PR No. 66 IMB ACCLAIMS THE POLITICAL COMMITMENT FROM THE GOVERNMENT OF PAKISTAN TO END WILD POLIOVIRUS TRANSMISSION Islamabad: December 07, 2017

The Independent Monitoring Board (IMB) of the Global Polio Eradication Initiative (GPEI) acknowledged the strong visible national and provincial leadership of the polio eradication programme in Pakistan.

            Commending the dedication and hard work of leaders and staff of the polio programme, the 15th IMB report titled “Every Hiding Place” noted that Pakistan’s Prime Minister is taking an encouragingly hands-on approach as he chairs regular National Task Force meetings, as well as conducting fortnightly meetings with leaders at the provincial level. 

            Strong political support has been necessary to urgently strengthen workforce capacity; for example, limited effectiveness of health workers in Islamabad was identified as a problem and a decision to appoint more effective staff has been taken. It is an example where identifying a root cause of weak performance and taking decisive action to address it can be pivotal in achieving a breakthrough, the report mentioned.

            The report follows a meeting in late October and early November 2017 in London with GPEI staff, donors, extended partners, together with health ministers and officials from Pakistan, Afghanistan and Nigeria. The IMB provides an independent assessment of the progress being made by the GPEI in the detection and interruption of polio transmission globally.

            Taking an overview of the epidemiological situation in Pakistan, transmission of poliovirus has been interrupted at every site but never at the same time. In spite of a very low number of paralytic cases, the poliovirus is still being found in many parts of the country in the environment, the report noted. The main concern lies at the ongoing circulations of poliovirus in Quetta Block, Karachi and wider Sindh as well as the twin cities of Islamabad and Rawalpindi where the virus has found a new home outside the core polio reservoirs.
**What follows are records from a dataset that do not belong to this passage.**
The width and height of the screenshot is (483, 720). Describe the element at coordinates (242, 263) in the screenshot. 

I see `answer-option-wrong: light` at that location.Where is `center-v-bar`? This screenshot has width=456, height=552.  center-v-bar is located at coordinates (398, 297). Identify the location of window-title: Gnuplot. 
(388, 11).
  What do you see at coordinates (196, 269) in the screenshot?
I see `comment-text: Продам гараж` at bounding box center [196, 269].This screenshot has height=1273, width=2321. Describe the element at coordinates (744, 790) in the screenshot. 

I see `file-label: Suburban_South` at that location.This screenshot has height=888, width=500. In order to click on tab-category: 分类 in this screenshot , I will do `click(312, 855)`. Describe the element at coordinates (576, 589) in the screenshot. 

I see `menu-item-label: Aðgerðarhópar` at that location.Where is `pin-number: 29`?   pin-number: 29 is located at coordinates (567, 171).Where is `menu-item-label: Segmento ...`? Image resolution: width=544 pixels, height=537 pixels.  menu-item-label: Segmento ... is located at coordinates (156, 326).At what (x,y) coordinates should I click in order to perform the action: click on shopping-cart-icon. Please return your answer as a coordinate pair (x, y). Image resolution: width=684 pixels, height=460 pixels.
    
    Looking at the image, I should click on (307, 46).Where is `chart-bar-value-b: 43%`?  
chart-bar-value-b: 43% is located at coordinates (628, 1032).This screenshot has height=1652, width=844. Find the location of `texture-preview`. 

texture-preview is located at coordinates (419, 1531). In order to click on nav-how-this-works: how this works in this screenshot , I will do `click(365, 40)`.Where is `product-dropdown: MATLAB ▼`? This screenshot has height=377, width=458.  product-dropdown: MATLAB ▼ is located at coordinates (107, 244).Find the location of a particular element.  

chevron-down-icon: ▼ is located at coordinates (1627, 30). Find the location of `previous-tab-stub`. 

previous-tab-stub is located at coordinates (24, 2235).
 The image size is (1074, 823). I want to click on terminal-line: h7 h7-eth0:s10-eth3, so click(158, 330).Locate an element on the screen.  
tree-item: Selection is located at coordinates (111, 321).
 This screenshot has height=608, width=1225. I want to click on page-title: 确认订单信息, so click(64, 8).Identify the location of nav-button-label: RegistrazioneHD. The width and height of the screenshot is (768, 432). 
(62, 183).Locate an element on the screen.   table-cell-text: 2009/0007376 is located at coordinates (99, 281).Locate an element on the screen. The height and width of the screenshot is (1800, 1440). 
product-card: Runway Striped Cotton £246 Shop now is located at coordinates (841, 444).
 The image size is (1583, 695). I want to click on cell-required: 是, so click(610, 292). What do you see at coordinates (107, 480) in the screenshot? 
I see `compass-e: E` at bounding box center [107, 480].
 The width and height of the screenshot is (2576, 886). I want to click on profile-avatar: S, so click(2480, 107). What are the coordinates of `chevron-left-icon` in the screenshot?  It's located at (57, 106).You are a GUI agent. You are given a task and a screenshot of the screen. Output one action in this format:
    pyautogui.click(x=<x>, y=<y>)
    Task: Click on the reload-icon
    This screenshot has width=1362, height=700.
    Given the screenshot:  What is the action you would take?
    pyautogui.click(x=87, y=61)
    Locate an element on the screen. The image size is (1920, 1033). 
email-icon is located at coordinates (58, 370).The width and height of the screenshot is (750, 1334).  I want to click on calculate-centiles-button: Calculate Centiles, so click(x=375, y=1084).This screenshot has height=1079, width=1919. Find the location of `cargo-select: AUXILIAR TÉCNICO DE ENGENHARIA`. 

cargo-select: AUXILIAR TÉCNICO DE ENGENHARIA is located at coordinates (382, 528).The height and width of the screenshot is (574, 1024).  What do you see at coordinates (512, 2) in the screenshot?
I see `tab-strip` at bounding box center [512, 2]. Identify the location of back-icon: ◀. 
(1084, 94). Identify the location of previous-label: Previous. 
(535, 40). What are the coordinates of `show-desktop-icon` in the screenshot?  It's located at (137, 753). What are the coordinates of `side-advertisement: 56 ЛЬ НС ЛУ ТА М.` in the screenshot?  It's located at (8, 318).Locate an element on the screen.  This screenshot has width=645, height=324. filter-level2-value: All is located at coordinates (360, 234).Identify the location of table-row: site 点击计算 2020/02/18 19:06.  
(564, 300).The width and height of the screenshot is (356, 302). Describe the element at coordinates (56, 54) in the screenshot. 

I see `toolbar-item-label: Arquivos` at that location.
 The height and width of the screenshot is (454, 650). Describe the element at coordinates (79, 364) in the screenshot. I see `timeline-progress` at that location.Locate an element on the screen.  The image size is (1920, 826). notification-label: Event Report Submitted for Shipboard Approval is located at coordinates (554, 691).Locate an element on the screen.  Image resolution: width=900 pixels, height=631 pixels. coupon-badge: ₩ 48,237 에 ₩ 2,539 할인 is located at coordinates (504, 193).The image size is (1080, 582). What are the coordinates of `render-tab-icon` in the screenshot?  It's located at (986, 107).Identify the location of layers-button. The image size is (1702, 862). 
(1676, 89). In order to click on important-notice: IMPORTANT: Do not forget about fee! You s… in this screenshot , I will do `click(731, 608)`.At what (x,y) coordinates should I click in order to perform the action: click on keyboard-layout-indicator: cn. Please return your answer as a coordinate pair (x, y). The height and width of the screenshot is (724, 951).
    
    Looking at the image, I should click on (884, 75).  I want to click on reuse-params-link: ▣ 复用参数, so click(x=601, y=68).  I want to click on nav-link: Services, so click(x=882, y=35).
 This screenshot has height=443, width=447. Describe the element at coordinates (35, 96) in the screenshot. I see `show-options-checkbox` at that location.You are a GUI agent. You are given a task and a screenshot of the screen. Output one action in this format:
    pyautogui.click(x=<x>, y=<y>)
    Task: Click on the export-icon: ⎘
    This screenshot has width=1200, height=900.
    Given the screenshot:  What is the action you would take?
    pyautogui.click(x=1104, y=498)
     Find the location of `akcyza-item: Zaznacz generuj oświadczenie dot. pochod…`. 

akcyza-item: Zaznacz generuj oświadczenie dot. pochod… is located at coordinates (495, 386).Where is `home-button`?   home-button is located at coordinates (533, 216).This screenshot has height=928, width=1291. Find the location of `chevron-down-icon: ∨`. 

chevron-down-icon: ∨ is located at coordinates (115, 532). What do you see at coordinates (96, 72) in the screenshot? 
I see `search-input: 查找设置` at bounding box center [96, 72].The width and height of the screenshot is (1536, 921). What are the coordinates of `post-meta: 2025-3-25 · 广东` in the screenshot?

            Continuing to endorse the approach of the GPEI to regard Pakistan and Afghanistan as one epidemiological block with poliovirus corridors that span the two countries, the IMB emphasized on continuing action by the governments of the two countries to work cooperatively to secure strong cross-border arrangements for polio vaccination.

            The report noted that the current programme performance is yet to reach the level necessary to clear wild poliovirus out of either of these two endemic countries, calling for a transformative solution for an inaccessible large, high-risk mobile population, potentially moving poliovirus across and between the two countries.

            The quality of micro planning and micro censuses is vital when there is such large-scale population movement, the IMB underlined. While the polio programme in both Pakistan and Afghanistan is focusing on the very high-risk districts within their countries, the high-risk mobile populations that enter and leave key reservoir areas and the major population flows across the borders,  and a great deal of work has been undertaken to describe the composition of the high-risk populations and in mapping their movements, detailed assessment, profiling and small area analysis is allowing segmentation of districts is recommended so that intensive effort can be directed towards the most polio-vulnerable geographies.

            The IMB was convened in November 2010 at the request of the World Health Assembly to monitor and guide the progress of the Global Polio Eradication Initiative’s 2010-2012 Strategic Plan. The IMB releases quarterly reports to provide an honest and transparent external assessment of the progress being made toward polio eradication.